D'autre part, le second groupe comporte des techniques d'analyse plus ciblées telle le banding multicouleur (m-Band ou MCB ou m-banding),hybridation de sondes fluorescentes dont le résultat est une succession de bandes fluorescentes de couleurs différentes sur une paire chromosomique donnée caractérisant ainsi les réarrangements intrachromosomiques mais cette technique nécessite la reconnaissance au préalable du chromosome d'origine du MCS. Aussi les sondes centromériques spécifiques (CEP) et les sondes locus spécifiques sont utilisées en deuxième intention pour confirmer l'origine chromosomique et/ou pour préciser la structure de l'anomalie.

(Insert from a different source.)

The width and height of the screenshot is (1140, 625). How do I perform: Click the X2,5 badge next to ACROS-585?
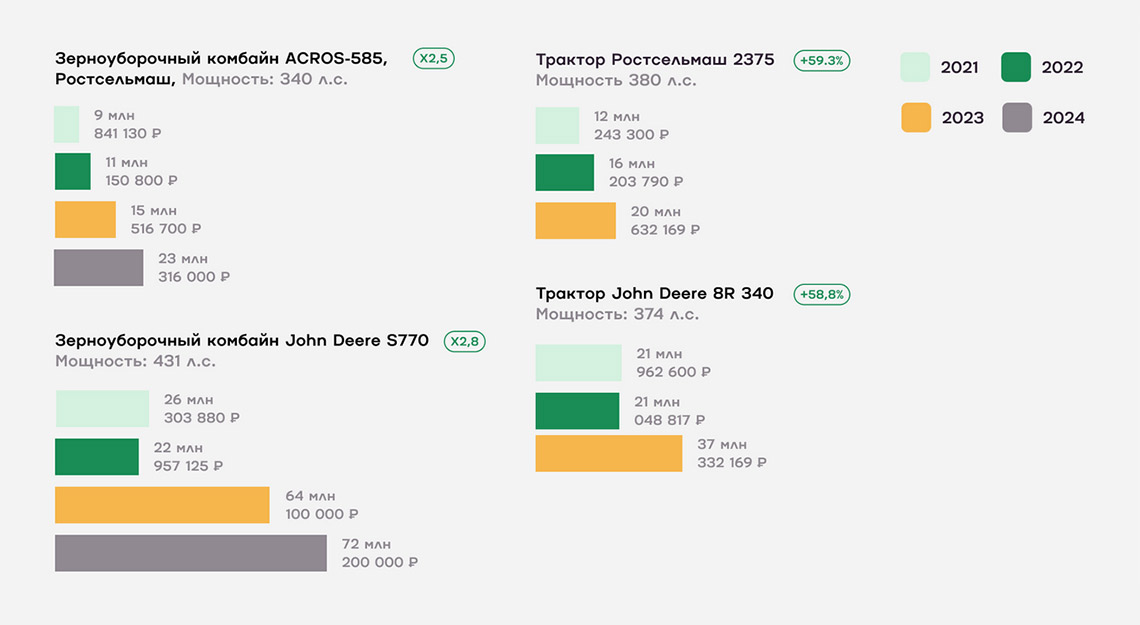click(433, 58)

Devant la complexité de l'analyse du MCS afin de déterminer sa nature, son origine, sa structure et la présence ou non d'euchromatine d'une part et les multitudes des techniques présentées permettant son étude d'autre part, une stratégie doit être envisagée pour une meilleure approche et compréhension de cette anomalie chromosomique. La présentation clinique et les techniques de cytogénétique conventionnelle peuvent orienter la stratégie moléculaire d'identification. Pour l’étude moléculaire, il est préférable de commencer par une analyse globale, et la FISH 24-couleurs, la CGH et la CGH-array semblent les plus appropriées pour identifier la présence d'euchromatine d'un MCS. Quand le marqueur est de très petite taille ou présent en faible mosaïque, des techniques plus ciblées peuvent être utilisées (Figure 4)

Figure 4

Stratégie d ‘identification d'un marqueur chromosomique surnuméraire

L’étude cytogénétique d'un MCS doit être complétée par la recherche de disomie uniparentale si l'origine chromosomique concerne les chromosomes 6, 7, 11, 14, 15 et 20. Par exemple, pour les MCS du chromosome 15, la présence de la région du Prader- willi/ Angelman (identifiée avec la sonde locus spécifique) semble être corrélée à la sévérité du phénotype.

Conclusion

Les marqueurs chromosomiques représentent une entité d'anomalies chromosomique d'une grande hétérogénéité et variabilité nécessitant une approche clinique, biologique et génétique plus approfondie avec un recueil de cas plus important afin d'identifier la nature et la structure des MCS, leur composition en euchromatine et son retentissement clinique et pouvoir élucider la corrélation génotype-phénotype encore mal connue permettant ainsi une prise en charge adéquate du patient et un conseil génétique personnalisé à sa famille.